It's interesting how MFAs try to make story telling strictly empirical and mathematical. It's hard to teach a "
feeling" and "
when you know, you know", let alone grade it.
I'm all for knowing characters, but you look at something devastatingly simple like Cormac McCarthy's THE ROAD and the characters aren't even named, but we feel them because we know these people, the struggling parent, the child who must be protected.
I've been watching a few of the big "Angry Fan" YouTubes lately and found in a lot of ways the umbrage they take in terms of properties being Ruined Forever is grounded in very firm storytelling and character building theory. (And not because they're being racist and sexist, for example - obviously those people exist, but to sit down for 20-40 minutes and explain to an audience why X-Person Bad requires a lot of internal and external examination.)
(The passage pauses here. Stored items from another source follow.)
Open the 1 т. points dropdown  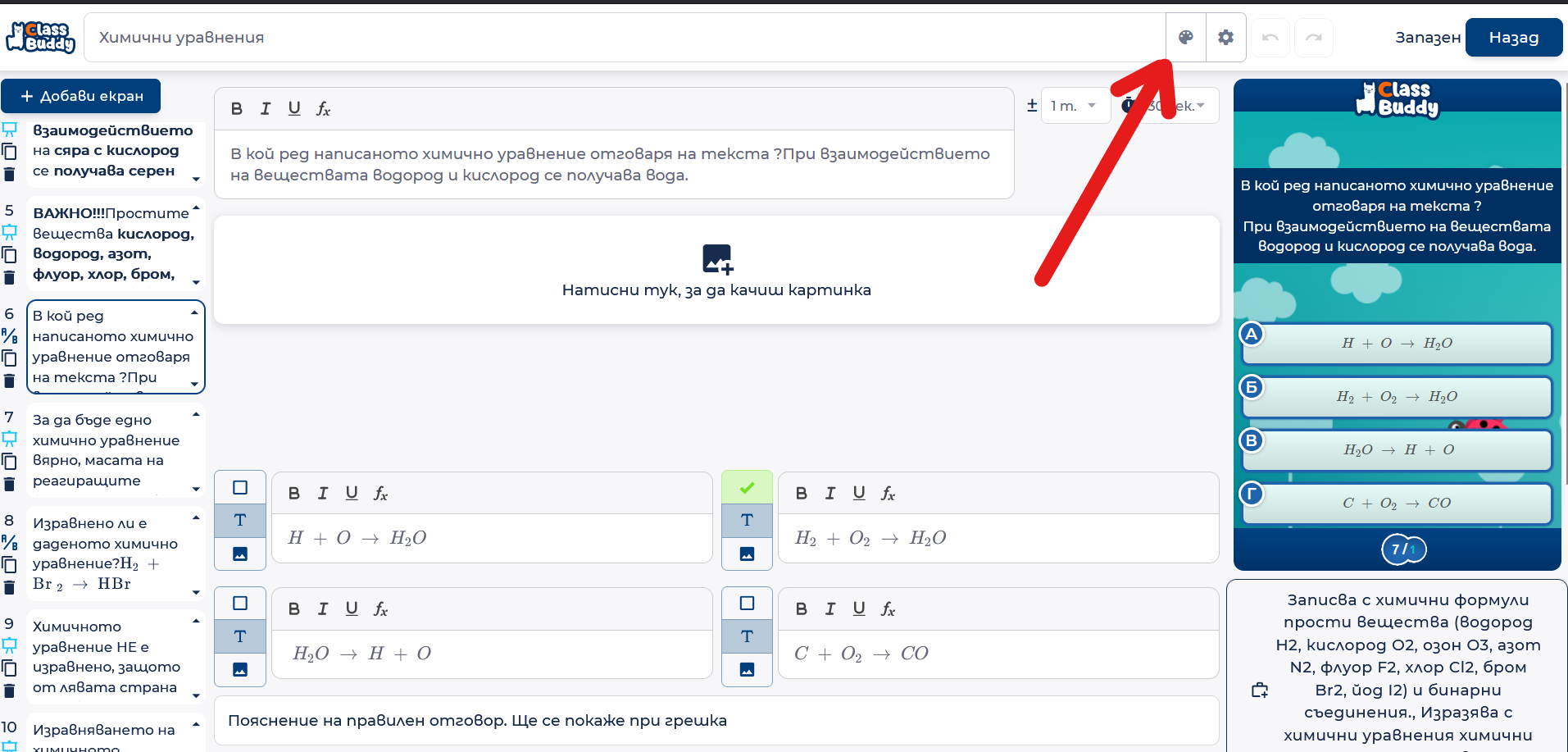pyautogui.click(x=1075, y=106)
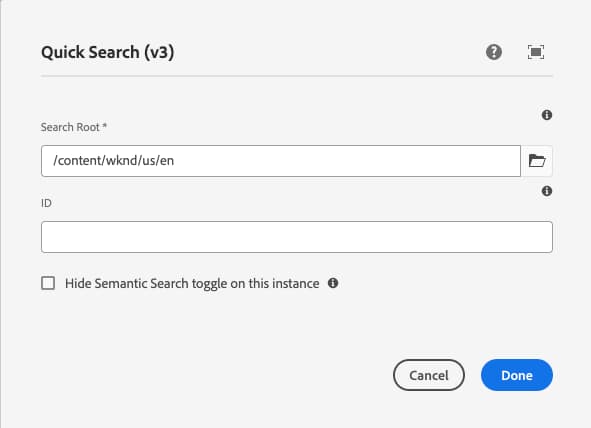Show info tooltip for ID field
This screenshot has height=428, width=591.
pyautogui.click(x=547, y=191)
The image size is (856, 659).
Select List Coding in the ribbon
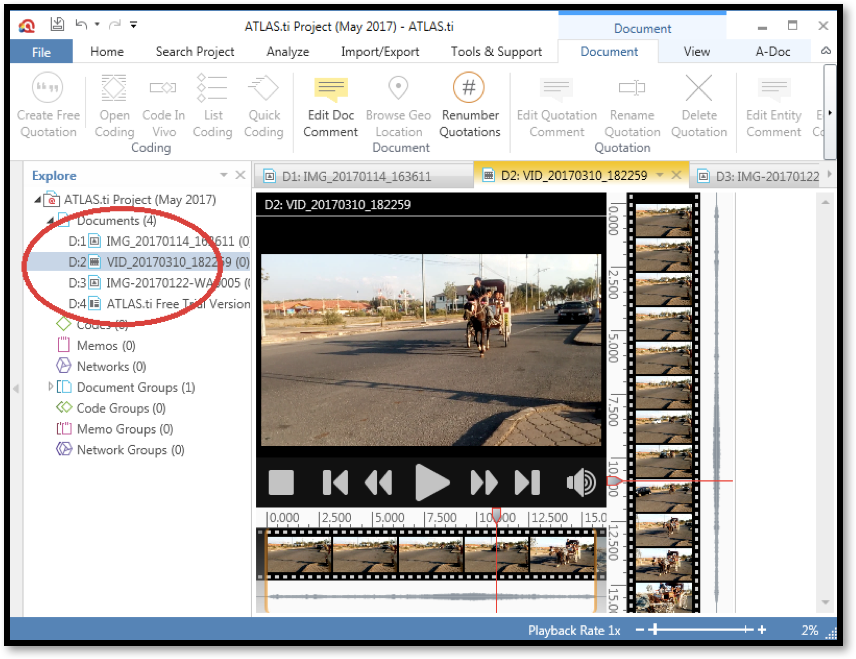pos(212,105)
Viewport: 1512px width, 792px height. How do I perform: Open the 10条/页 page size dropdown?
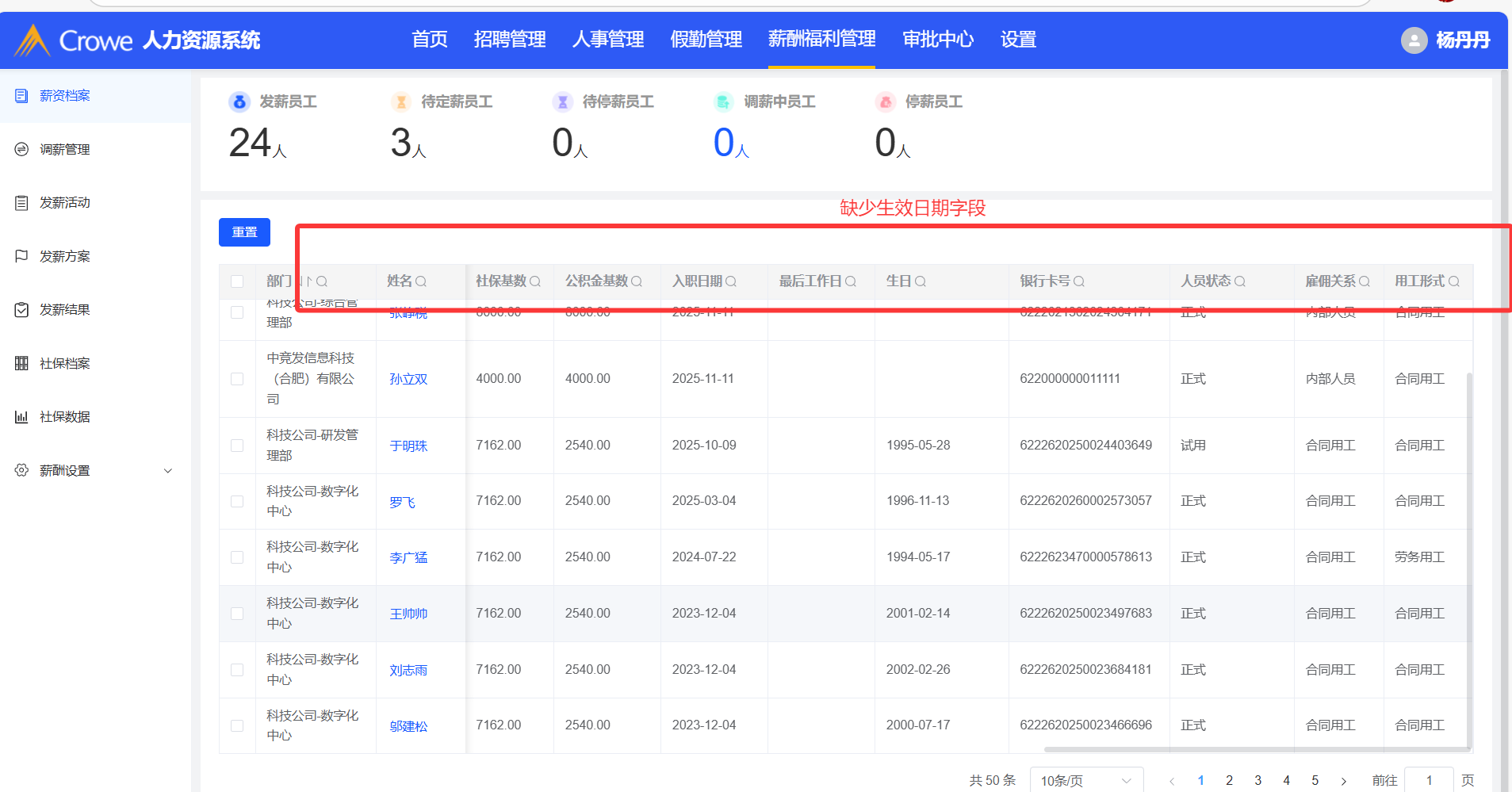[x=1085, y=780]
I absolutely agree there are
are several literary/narrative devices that in some way or another are absolutely necessary in the construction of a SATISFYING story, whether a piece of media or a book,. Certain story-telling conventions must be adhered to (even if the literary device is thwarted or deconstructed, it's still acknowledged) for the reader/viewer to walk away thinking that their time has not been altogether wasted... the author has to give them their "
Prestige Moment".
And I love how some Angry Fan Tubers - some who have never taken any kind of storytelling or literature theory at all, continually hit the same beats about how the narrative Pledge/Promise to viewers/readers is betrayed in a certain piece of Ruined Forever IP.
A lot of the shitty SJW (and to be fair, right-leaning creators also trying to push a *message*) actually buck conventions MORE. The original Star Wars was very much an examination of the Vietnam War, but the theme is so deftly woven in the average normie cannot see it and have their own immersion ruined. Later they might think on it and realise that there was more than explosions and pew-pew. There's no need to bring the story to a gaping plot-hole or a screeching halt to make a point. LOtR had strong anti-war, anti-progress messages in it - a LOT of messages - but there's no point where the story needs to break itself to make these points.